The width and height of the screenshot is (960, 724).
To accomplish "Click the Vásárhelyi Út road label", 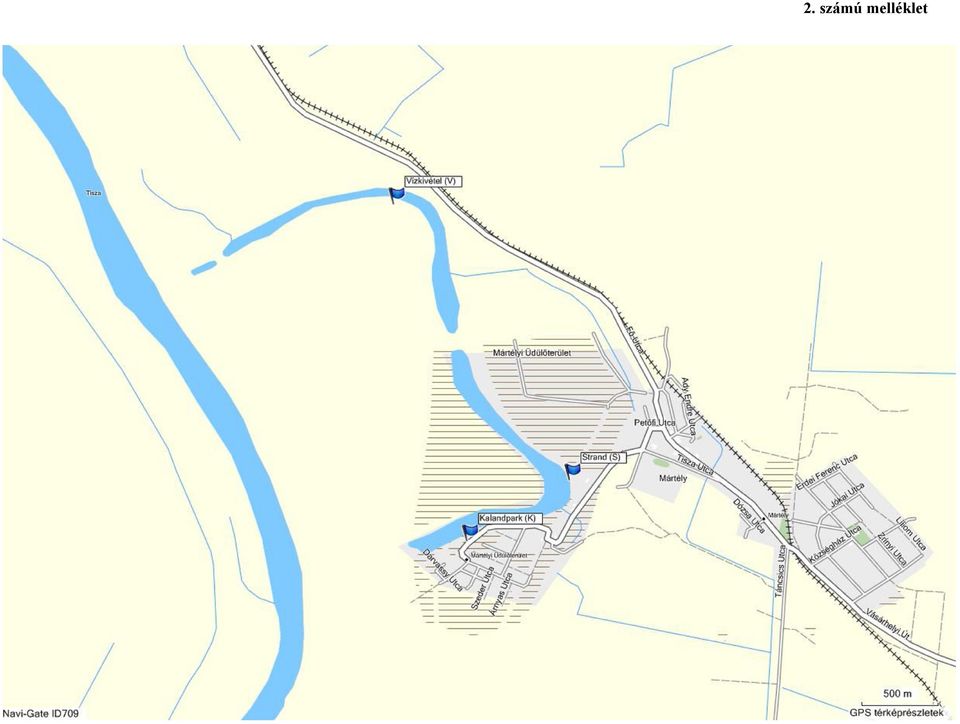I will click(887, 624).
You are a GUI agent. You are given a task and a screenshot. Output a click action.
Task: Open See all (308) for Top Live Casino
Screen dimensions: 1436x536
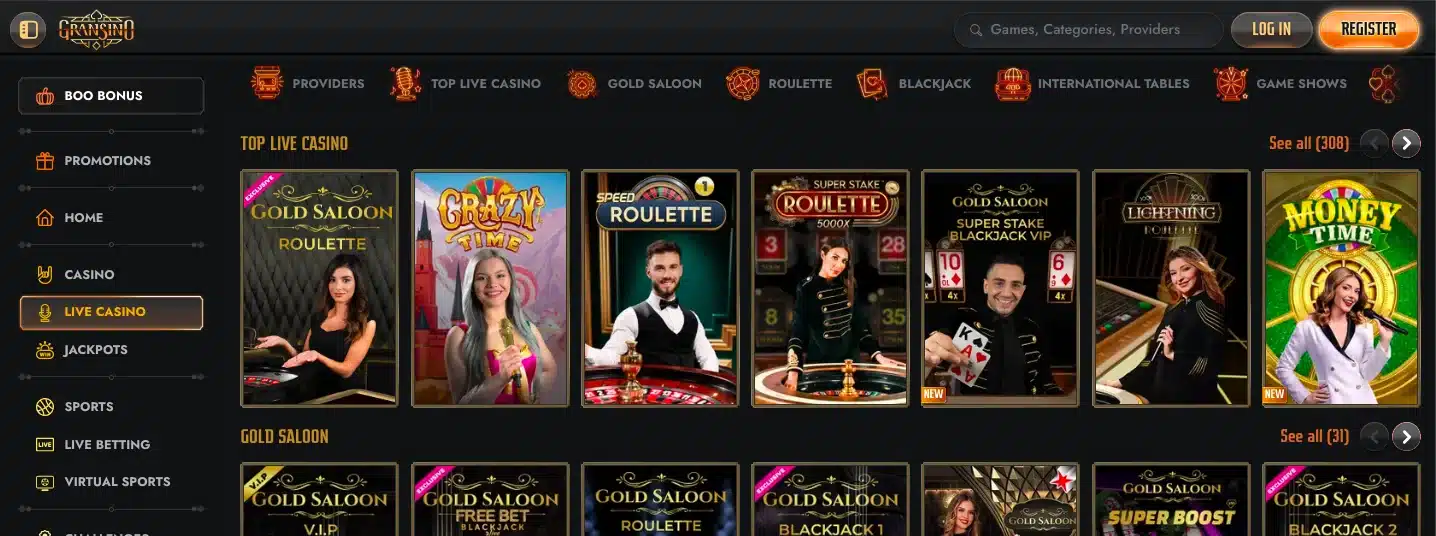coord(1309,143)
_ _ _ _ _
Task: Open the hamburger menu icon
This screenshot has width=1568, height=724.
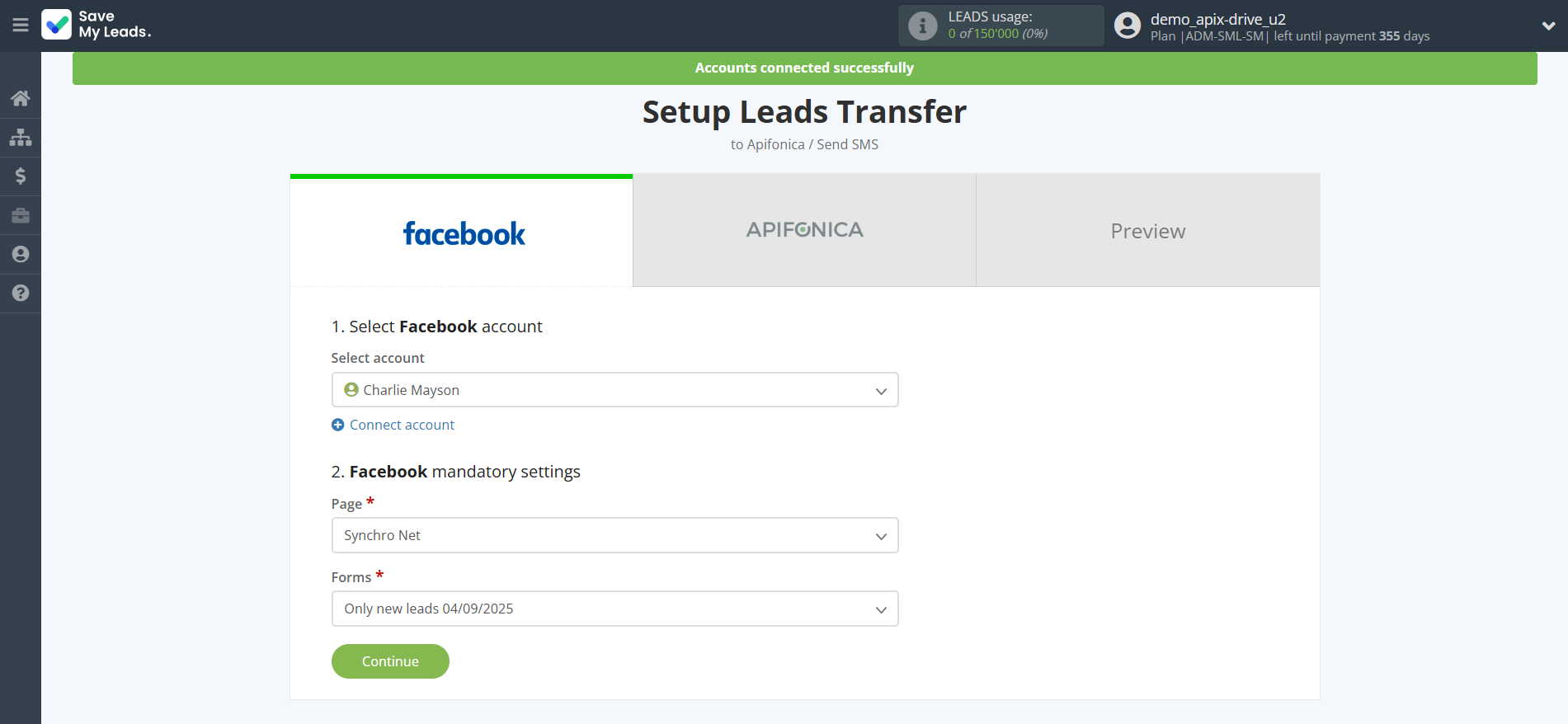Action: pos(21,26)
_ _ _ _ _
#### ACTIVITY
Among the entries above, how many lines contain the string "Open"? Only the number should be given.

#### THE ANSWER
2